═══ Text passage ═══
Stormland () is a 2011 Icelandic comedy film directed by Marteinn Thorsson, based on Hallgrímur Helgason's 2005 novel, Rokland.

Plot
Stormland tells the story of Böðvar "Böddi" Steingrímsson, an anti-establishment man who hates popular culture and idolizes certain characters from Icelandic sagas. He lives in the small town of Krókur with his overprotective mother, after having spent ten years studying philosophy in Germany. A series of mishaps befalls him as he struggles to adapt to his new life. He finds his mother dead in front of the television, gets fired from his teaching job, has a fight with a local business owner, is rejected by the woman he loves, and ends up killing his brother.
═══ Given data ═══
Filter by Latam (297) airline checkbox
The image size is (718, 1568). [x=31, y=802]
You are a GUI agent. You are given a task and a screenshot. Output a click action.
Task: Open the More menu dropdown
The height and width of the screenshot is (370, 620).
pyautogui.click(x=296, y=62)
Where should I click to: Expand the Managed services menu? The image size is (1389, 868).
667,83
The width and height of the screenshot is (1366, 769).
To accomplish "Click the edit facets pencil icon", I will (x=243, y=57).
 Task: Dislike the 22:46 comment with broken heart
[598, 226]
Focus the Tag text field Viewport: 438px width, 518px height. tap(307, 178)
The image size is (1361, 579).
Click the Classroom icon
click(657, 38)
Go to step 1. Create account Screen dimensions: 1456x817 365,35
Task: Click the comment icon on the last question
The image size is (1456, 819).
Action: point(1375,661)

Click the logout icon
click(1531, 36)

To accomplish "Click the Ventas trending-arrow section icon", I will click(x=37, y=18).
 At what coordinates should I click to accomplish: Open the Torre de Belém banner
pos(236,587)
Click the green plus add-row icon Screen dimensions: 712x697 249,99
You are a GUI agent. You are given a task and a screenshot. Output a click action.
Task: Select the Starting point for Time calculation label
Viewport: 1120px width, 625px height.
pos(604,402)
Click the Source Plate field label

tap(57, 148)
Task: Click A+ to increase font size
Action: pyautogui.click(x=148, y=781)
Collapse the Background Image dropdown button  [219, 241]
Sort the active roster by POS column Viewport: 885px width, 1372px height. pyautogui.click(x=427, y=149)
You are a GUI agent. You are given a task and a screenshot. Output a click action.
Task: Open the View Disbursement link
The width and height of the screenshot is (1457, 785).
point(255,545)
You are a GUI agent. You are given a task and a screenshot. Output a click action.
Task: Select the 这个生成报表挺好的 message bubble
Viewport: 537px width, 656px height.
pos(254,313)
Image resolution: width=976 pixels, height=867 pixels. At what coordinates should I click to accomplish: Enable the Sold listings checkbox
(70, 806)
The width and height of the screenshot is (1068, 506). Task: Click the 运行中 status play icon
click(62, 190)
═══
◆ What this task involves ◆
Answer these questions from the Stormland passage:
1. Who directed the film?
2. Which novel is the film based on, and in what year was that novel published?
3. What did Böddi study in Germany, and for how many years?

◆ Full output ◆
1. Marteinn Thorsson.
2. Hallgrímur Helgason's novel Rokland, published in 2005.
3. Philosophy, for ten years.